### Task to complete
Reproduce the data from the line containing "1464x812 pixels." through the line containing "Click gear icon", both lines included.
begin Material for this task
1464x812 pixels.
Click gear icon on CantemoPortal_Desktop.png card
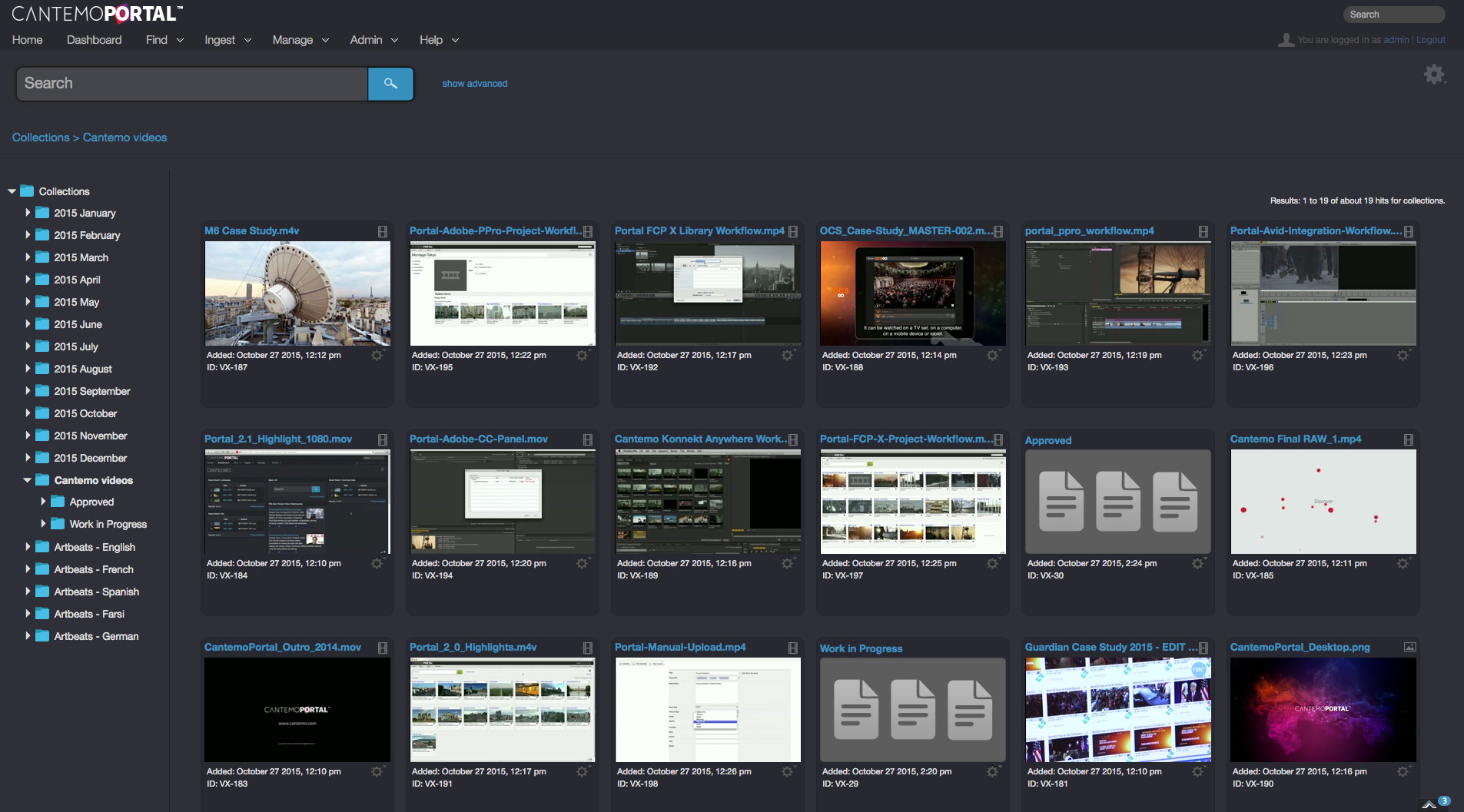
end Material for this task
begin Material for this task
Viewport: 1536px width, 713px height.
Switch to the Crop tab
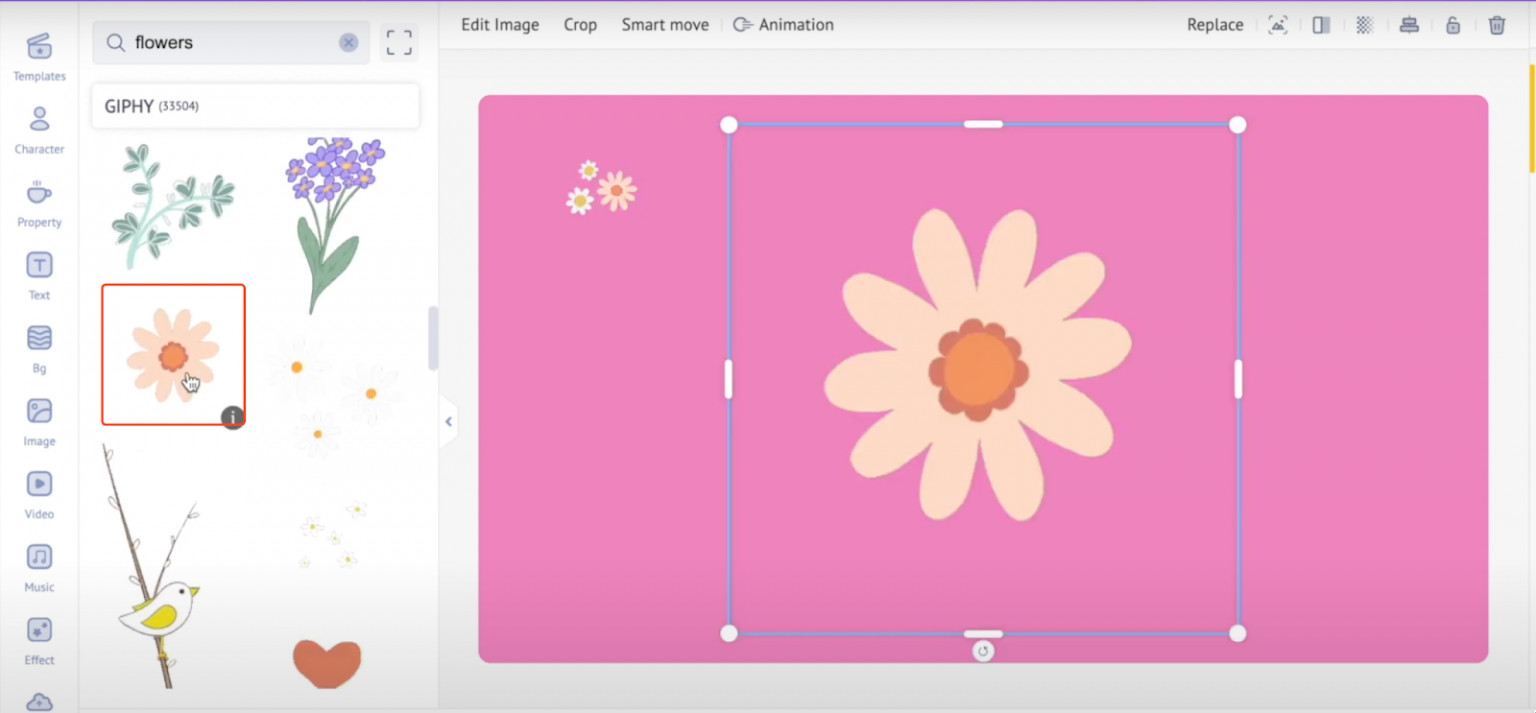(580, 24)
end Material for this task
begin Material for this task
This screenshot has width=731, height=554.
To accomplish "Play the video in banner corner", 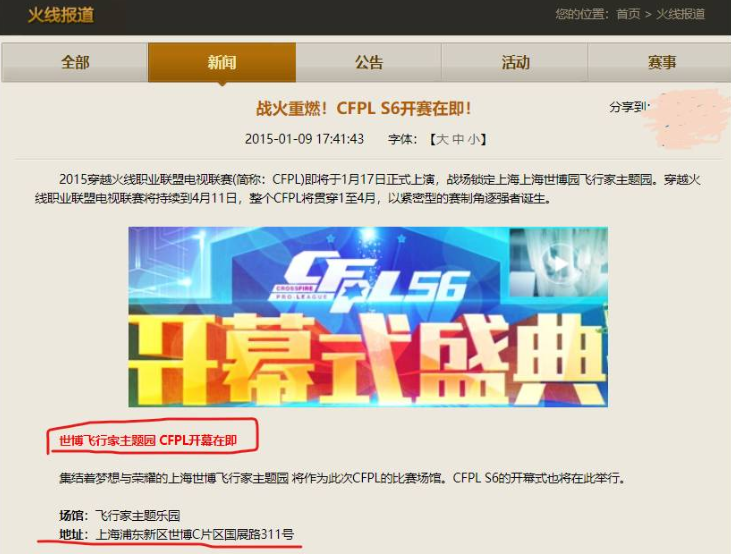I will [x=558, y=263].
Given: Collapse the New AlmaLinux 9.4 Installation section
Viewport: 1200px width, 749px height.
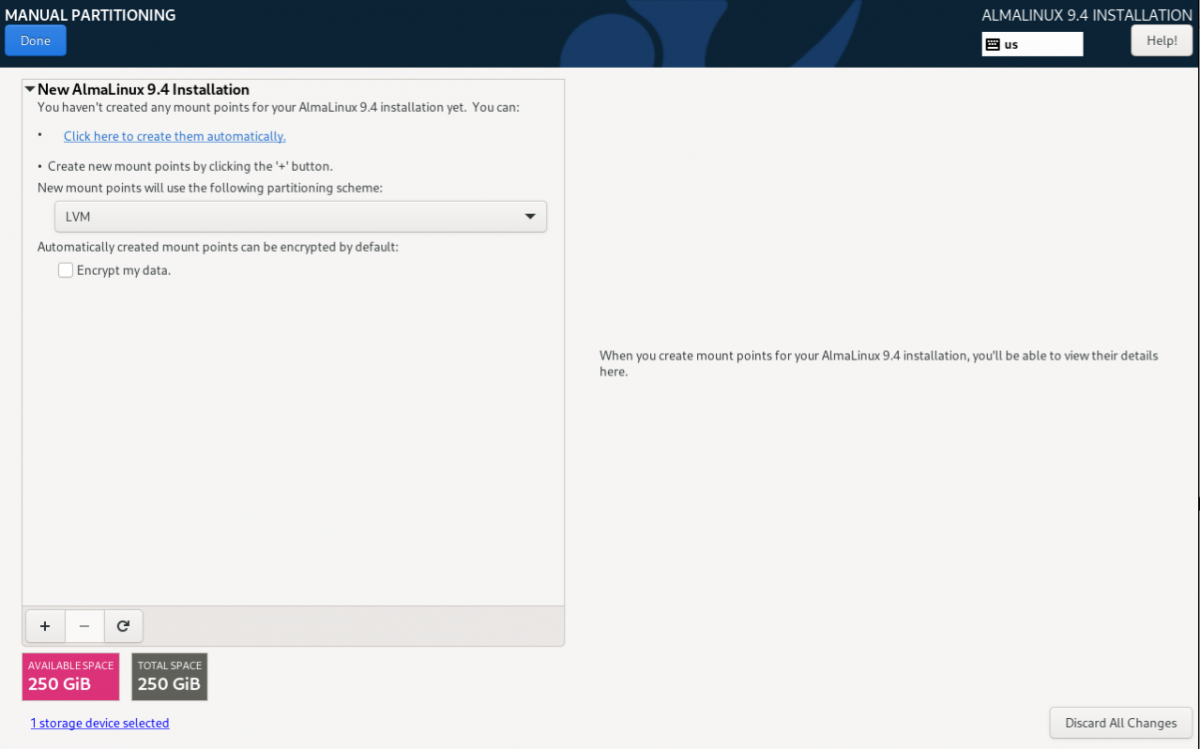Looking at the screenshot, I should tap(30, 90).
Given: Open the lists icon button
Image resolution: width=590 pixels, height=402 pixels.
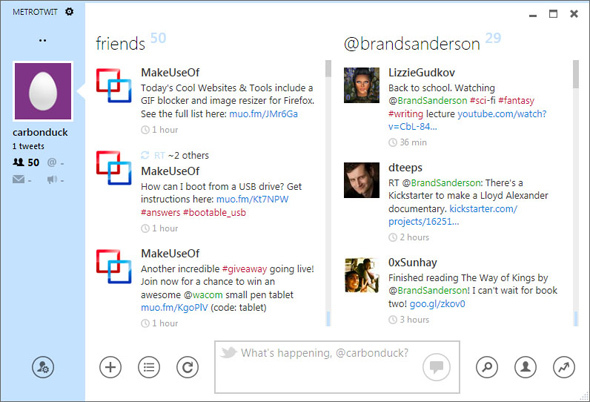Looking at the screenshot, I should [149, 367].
end Material for this task
### The reply
1464x812 pixels.
Click gear icon on CantemoPortal_Desktop.png card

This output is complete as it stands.